Group action induces homomorphism to the symmetric group

by Patrick Stevens Jun 14 2016 updated Jun 14 2016

We can view group actions as "bundles of homomorphisms" which behave in a certain way.

Just as we can curry functions, so we can "curry" homomorphisms and actions.

Given an action $~$\rho: G \times X \to X$~$ of group $~$G$~$ on set $~$X$~$, we can consider what happens if we fix the first argument to $~$\rho$~$. Writing $~$\rho(g)$~$ for the induced map $~$X \to X$~$ given by $~$x \mapsto \rho(g, x)$~$, we can see that $~$\rho(g)$~$ is a bijection.

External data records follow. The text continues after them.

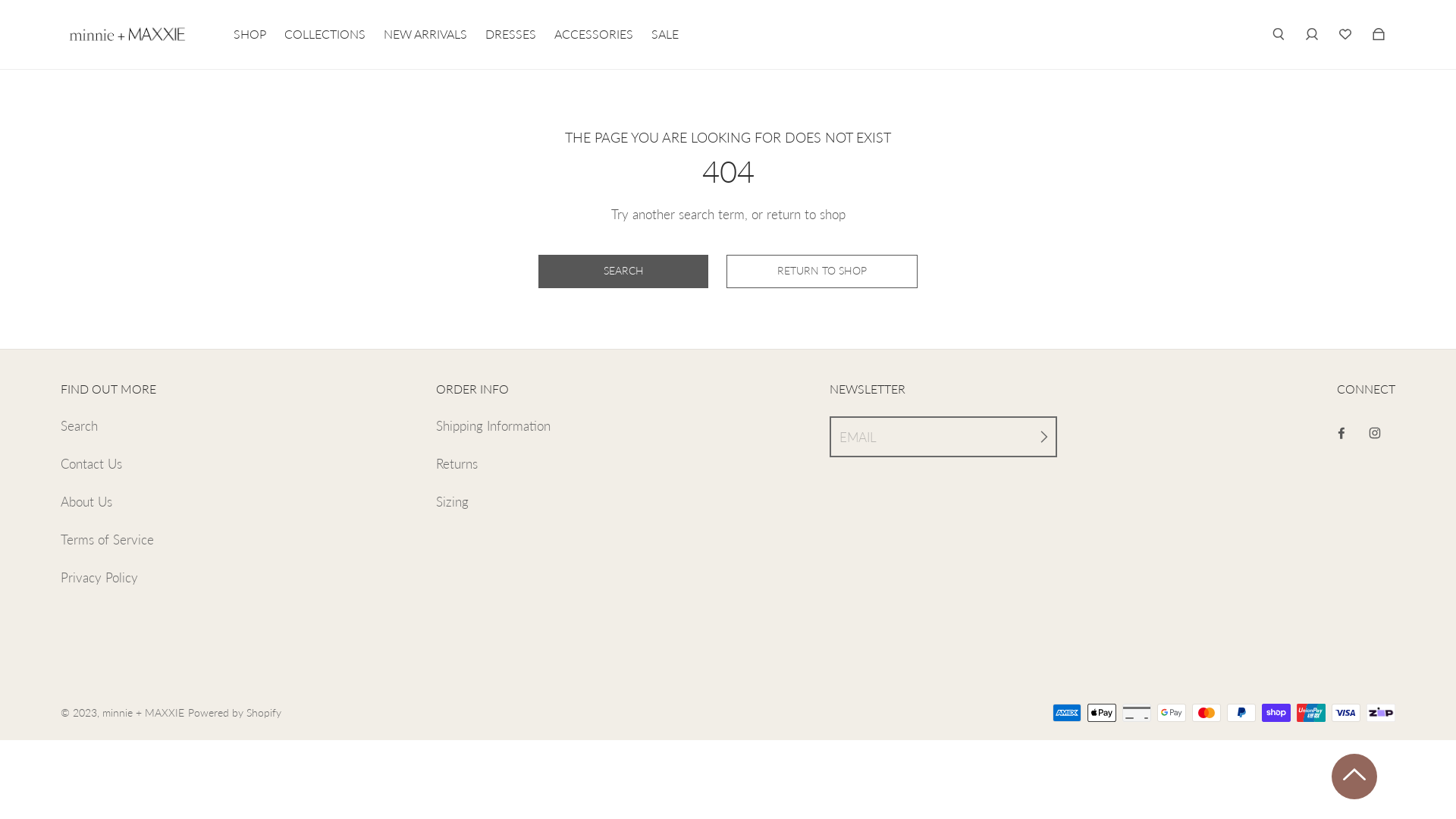  I want to click on 'Returns', so click(456, 463).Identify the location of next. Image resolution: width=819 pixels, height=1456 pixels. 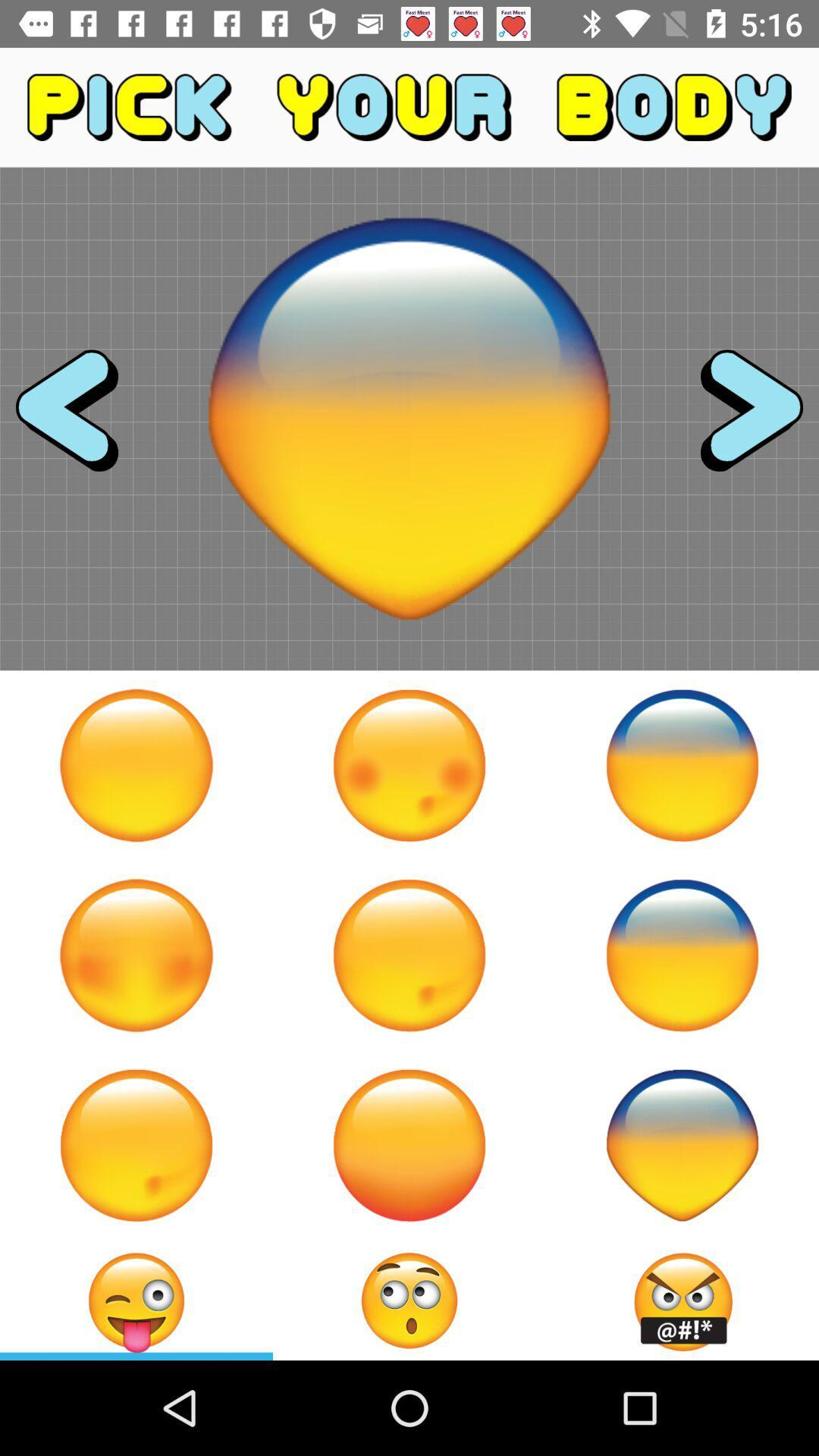
(737, 419). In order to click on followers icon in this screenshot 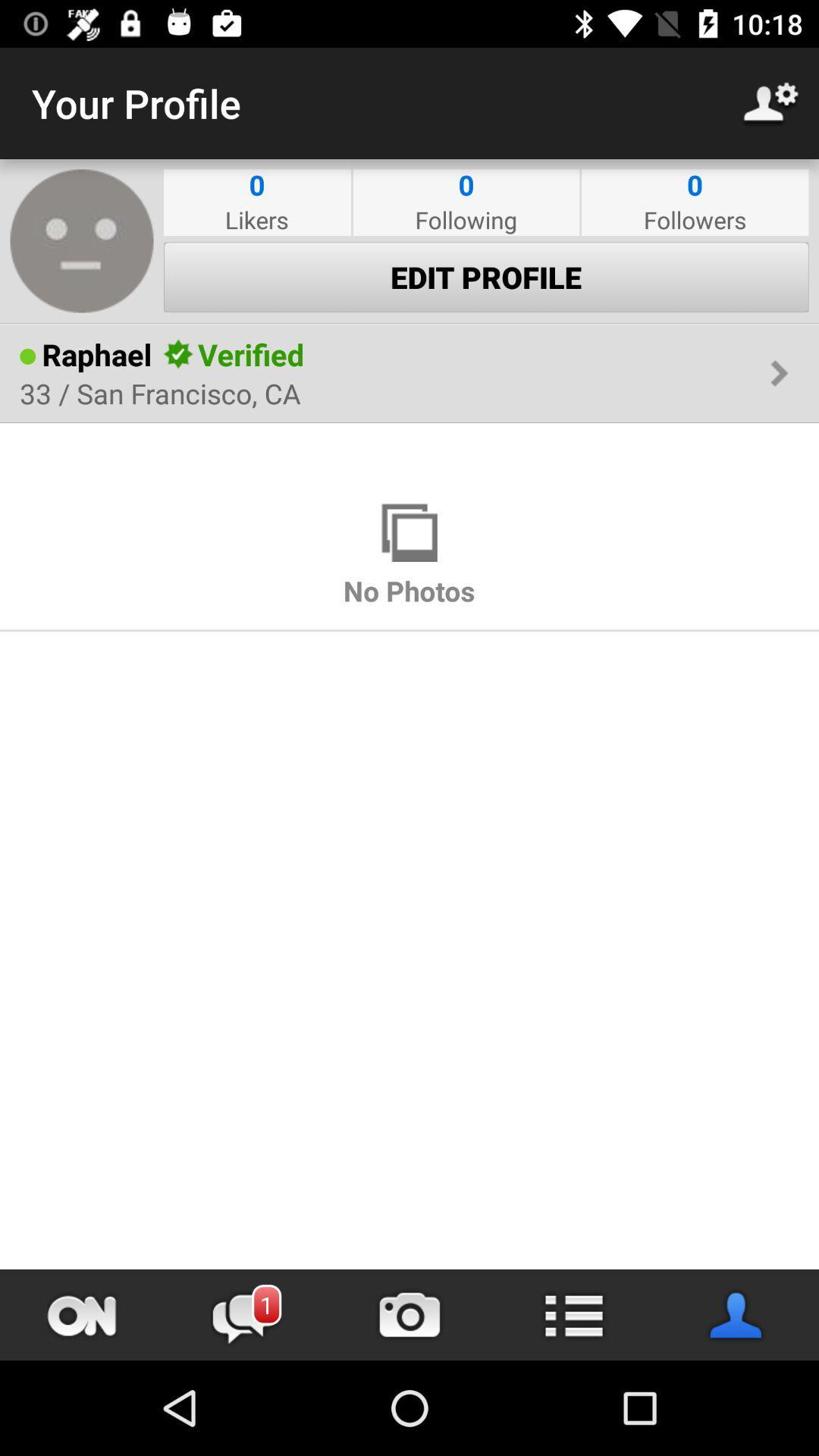, I will do `click(695, 218)`.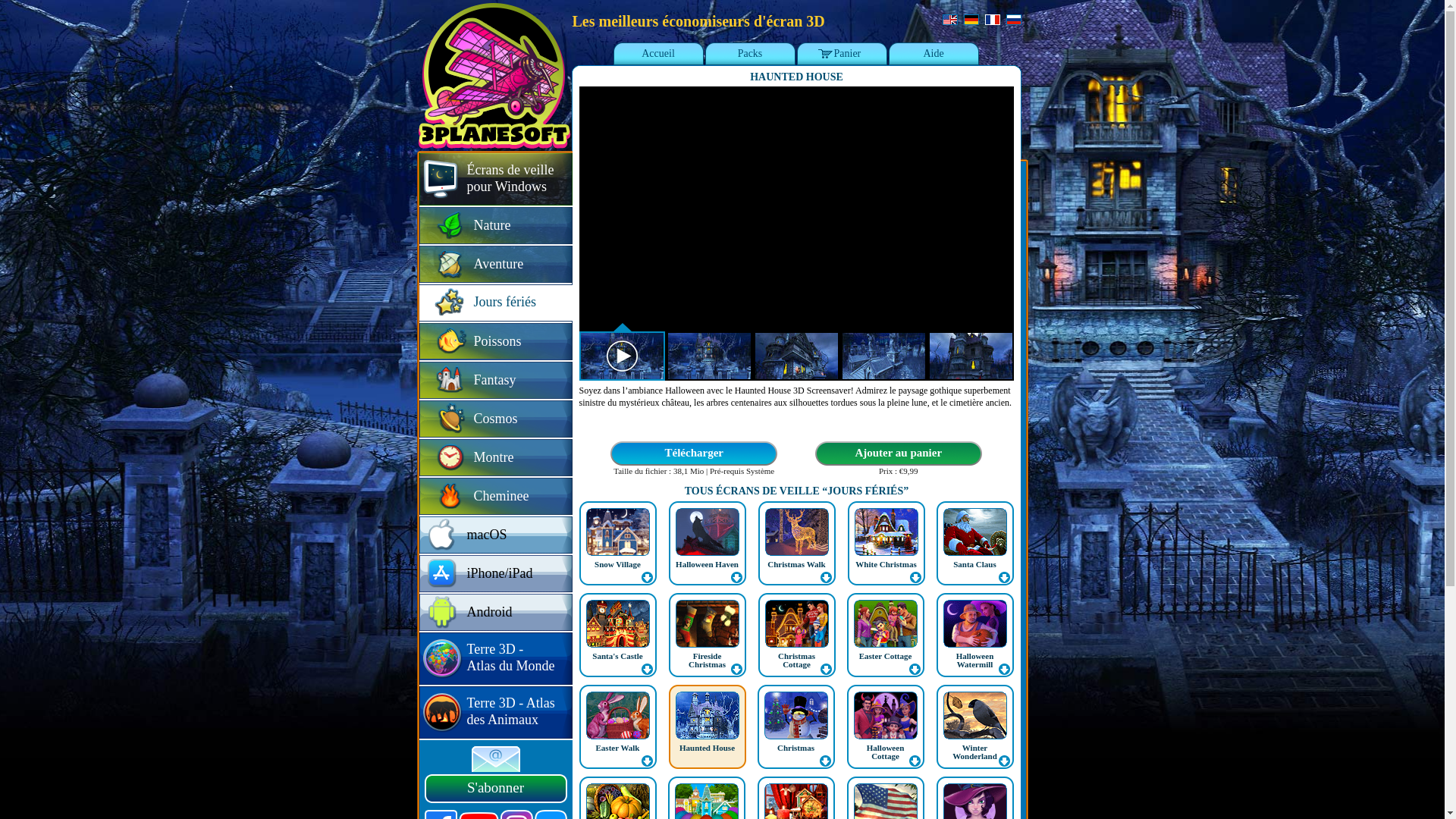 The width and height of the screenshot is (1456, 819). I want to click on 'Terre 3D - Atlas des Animaux', so click(419, 713).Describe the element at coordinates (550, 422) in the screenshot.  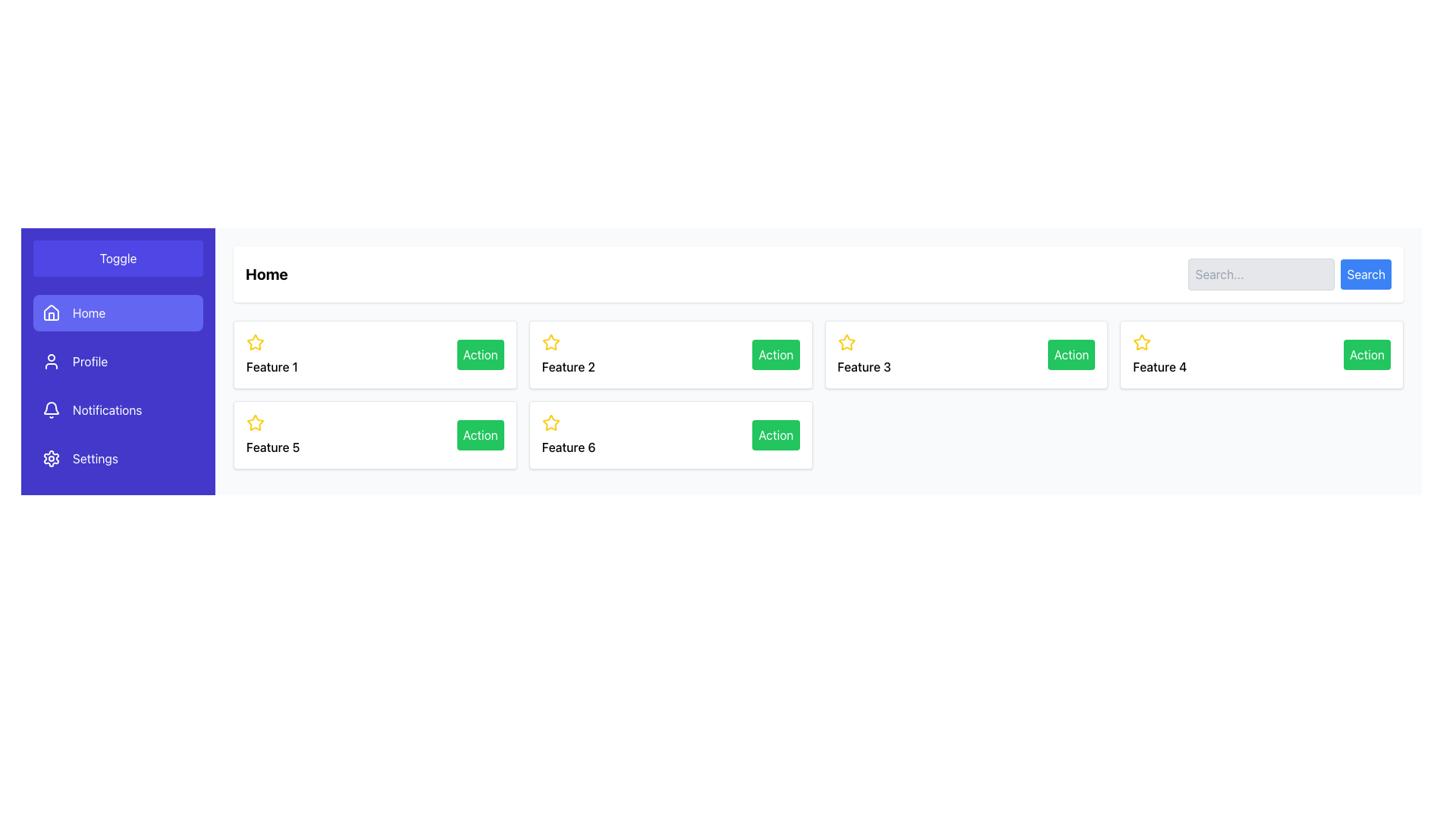
I see `the star icon in the bottom row of the grid layout, located in the second column from the left` at that location.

Indeed, we claim that $~$\rho(g^{-1})$~$ is an inverse map to $~$\rho(g)$~$. Consider $~$\rho(g^{-1})(\rho(g)(x))$~$. This is precisely $~$\rho(g^{-1})(\rho(g, x))$~$, which is precisely $~$\rho(g^{-1}, \rho(g, x))$~$. By the definition of an action, this is just $~$\rho(g^{-1} g, x) = \rho(e, x) = x$~$, where $~$e$~$ is the group's identity.

We omit the proof that $~$\rho(g)(\rho(g^{-1})(x)) = x$~$, because it is nearly identical.

That is, we have proved that $~$\rho(g)$~$ is in $~$\mathrm{Sym}(X)$~$, where $~$\mathrm{Sym}$~$ is the Symmetric group; equivalently, we can view $~$\rho$~$ as mapping elements of $~$G$~$ into $~$\mathrm{Sym}(X)$~$, as well as our original definition of mapping elements of $~$G \times X$~$ into $~$X$~$.

$~$\rho$~$ is a homomorphism in this new sense

It turns out that $~$\rho: G \to \mathrm{Sym}(X)$~$ is a homomorphism. It suffices to show that $~$\rho(gh) = \rho(g) \rho(h)$~$, where recall that the operation in $~$\mathrm{Sym}(X)$~$ is composition of permutations.

But this is true: $~$\rho(gh)(x) = \rho(gh, x)$~$ by definition of $~$\rho(gh)$~$; that is $~$\rho(g, \rho(h, x))$~$ because $~$\rho$~$ is a group action; that is $~$\rho(g)(\rho(h, x))$~$ by definition of $~$\rho(g)$~$; and that is $~$\rho(g)(\rho(h)(x))$~$ by definition of $~$\rho(h)$~$ as required.